In decisive cases the
great break could be a little diabolical twist,
one of those famous Quantity-into-Quality changes,
say from what the Old Trotskyites elaborated
as ‘Defensism’ and ‘Defeatism’. Can you possibly
defend—morally, ideologically—the USSR when
it is a repressive and degenerated (Stalinist)

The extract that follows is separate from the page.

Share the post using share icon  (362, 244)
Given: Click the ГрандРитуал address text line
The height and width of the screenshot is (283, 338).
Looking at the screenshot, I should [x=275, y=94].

Workers State? [. . .] On our way
to the Finland Station—with Baron Mannerheim’s
defense of Finland and Robert Sherwood’s rousing
Broadway play and Trotsky’s stubborn apology
for defending the Soviet invasion in 1940—there
was much jejune confusion and, I suspect, hypocrisy;
also repressed remorse. The most shameful, embarrassed,
masochistic moment of all came, at least for
me, in the late summer of 1941 [Lasky was then
22]. Arguing in Lewisohn Stadium (we all attended
the outdoor concerts in CCNY’s backyard) I was
suddenly paralyzed with outrage when I noted
the general glee in most of our Trotskyite circles
that the German army was cutting through the
Soviet Russian resistance. All they could think
of was how they had taken the correct position
on Stalin’s purges. [. . . ] Who devoted a single
thought to the onset of all the mass murders
of East-European Jewry?
That one has to pay
for recanting an orthodoxy is obvious. By the
time of that luxurious summer burial, the zombies
of that Left had, as we have seen, re-emerged
from the distant past to howl ‘Treason!’ Of
which, more later.
François had
to pay his dues almost immediately with the
German invasion of France. As a Jew and an ex-communist
Bondy’s position was much the more vulnerable
and perilous. Arrested in France in 1940, he
was interned for three months in Le Vernet and
might easily have been deported to Germany and
almost certain death. Fortunately, as his family
had moved from Austria and Germany to Switzerland
and become naturalized Swiss citizens, the French
authorities gave him a pass to the Swiss border.
As Bondy settled down
in a series of journalistic jobs—on Zürich’s
Weltwoche and Neue Züricher Zeitung—in
New York Lasky joined the fiercely anti-Stalinist
weekly, the New Leader, the official
weekly organ of the Social-Democratic Federation.
It was then an influential, if skimpy, magazine—as
widely read among the political intelligentsia
as was, later, the Nation. Its editor was the
fiery and savvy Sol Levitas. As Mel wrote, every
Friday ‘we thought we were changing the world
. . . and doing one’s bit to win the
war against Hitler . . . We became
the conscience-stricken organ of ‘the Homeless
Left’. At twenty-two, Lasky and his ‘managing
editor’, Dan Bell, were still engrossed with
arguments about just how capitalism would fail.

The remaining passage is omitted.